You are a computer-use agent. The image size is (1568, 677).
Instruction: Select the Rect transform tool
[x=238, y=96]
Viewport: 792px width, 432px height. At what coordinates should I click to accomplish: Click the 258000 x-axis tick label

= = = =

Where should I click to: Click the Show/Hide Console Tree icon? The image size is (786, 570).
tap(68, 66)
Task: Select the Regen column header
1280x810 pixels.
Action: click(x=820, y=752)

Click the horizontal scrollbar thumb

= = = =

§ **Task to complete**
Above are the entries. Output exactly the lines beginning with the line that has "You are a computer-use" and ending with the line that has "Viewport: 792px width, 432px".

§ **The completed task**
You are a computer-use agent. The image size is (1568, 677).
Instruction: Select the Rect transform tool
[x=238, y=96]
Viewport: 792px width, 432px height. At what coordinates should I click to accomplish: Click the 258000 x-axis tick label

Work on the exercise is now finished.